### EXERCISE TEXT ###
Laura Liddle was diagnosed with vulval cancer in July last year and now she is spreading the message of what to look for
A woman is urging others to “know their normal” after she discovered the intense pain and itch was cancer. Laura Liddle, 31, was diagnosed with vulval cancer in July 2025 after spending months suffering with uncontrollable pain, itchiness and swelling.
Despite numerous trips to her GP over three months where she was tested for thrush and STIs, which all came back clear, she was left in agony. After being referred to a hospital gynaecology department, a biopsy revealed Laura had pre-cancerous VIN 3 (Vulval Intraepithelial Neoplasia).
The hospitality worker underwent surgery to have part of her labia removed in July 2025 and later that month received the devastating news it had developed into vulval cancer. Laura then underwent another surgery to remove the lymph nodes in her groin in December 2025.
Now healing at home after being declared cancer-free, Laura is bravely sharing her story to encourage women to regularly check themselves and get anything unusual looked at. Laura, from Bristol, said: “A lot of young girls don’t touch their vaginas, they don’t look at their vaginas, it’s a taboo thing to do.
“You have to know what it feels like, you have to know what is down there for you to know if something’s not right. I think it [vulval cancer symptoms] really needs to be talked about and be advertised everywhere.”
Laura was first alerted there may be an issue with her vulva in March 2022, while recovering from groin abscess surgery. While cleaning the wound, Laura became concerned that part of her vagina ‘didn’t look right’, due to a swelling in her left labia.
As it wasn’t painful, and was simply a little more swollen than the right-hand side, Laura brushed it off as ‘just her anatomy’. Laura said: “I didn’t worry about it at all, I just thought it was my anatomy. No one vagina is the same as the other. None of my partners have ever mentioned it, to me it was just normal, I just put it off as nothing.
###
• APPLY WHAT YOU READ:
**a.** Answer these questions about the vulval cancer article, one per line.
(i) How old is Laura Liddle?
(ii) What did the biopsy reveal Laura had?
(iii) In what month and year was Laura first alerted that there might be an issue with her vulva?
**b.** Update the vulval cancer article from "Despite numerous trips" to "(Vulval Intraepithelial Neoplasia).", writing "doctor" in place of "GP".
### GIVEN DATA ###
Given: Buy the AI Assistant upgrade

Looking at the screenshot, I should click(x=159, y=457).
###
### GIVEN DATA ###
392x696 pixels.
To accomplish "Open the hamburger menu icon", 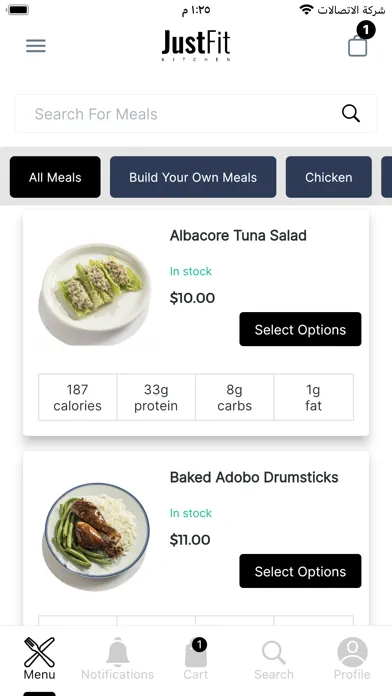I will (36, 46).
###
• RESPONSES BY TASK:
**a.**
(i) 31
(ii) Pre-cancerous VIN 3 (Vulval Intraepithelial Neoplasia)
(iii) March 2022

**b.**
Despite numerous trips to her doctor over three months where she was tested for thrush and STIs, which all came back clear, she was left in agony. After being referred to a hospital gynaecology department, a biopsy revealed Laura had pre-cancerous VIN 3 (Vulval Intraepithelial Neoplasia).